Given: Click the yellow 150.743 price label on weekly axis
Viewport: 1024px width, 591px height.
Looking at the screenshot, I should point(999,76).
^^^^^^^^
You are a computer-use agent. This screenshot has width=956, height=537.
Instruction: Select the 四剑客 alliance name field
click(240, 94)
^^^^^^^^
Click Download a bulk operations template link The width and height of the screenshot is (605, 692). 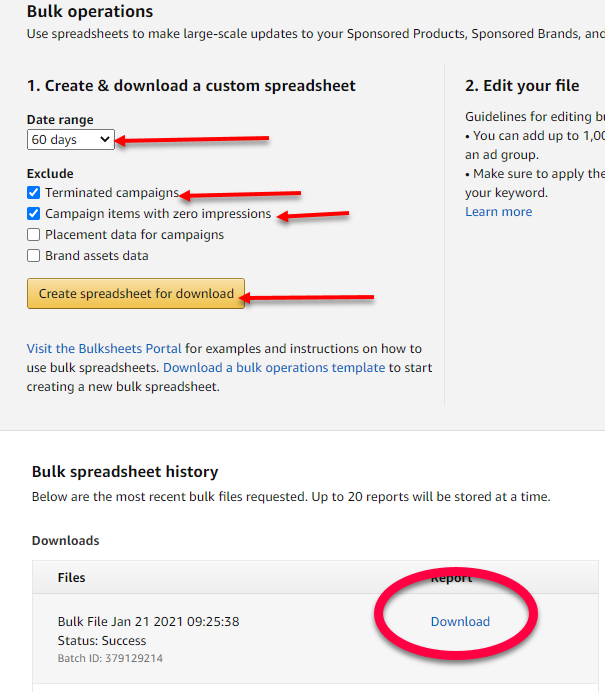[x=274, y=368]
^^^^^^^^
**YOUR GOAL**
Repeat verbatim the lines between the one holding "You are a computer-use" and the one holding "click(240, 94)", both included.

**WRITTEN RESPONSE**
You are a computer-use agent. This screenshot has width=956, height=537.
Instruction: Select the 四剑客 alliance name field
click(240, 94)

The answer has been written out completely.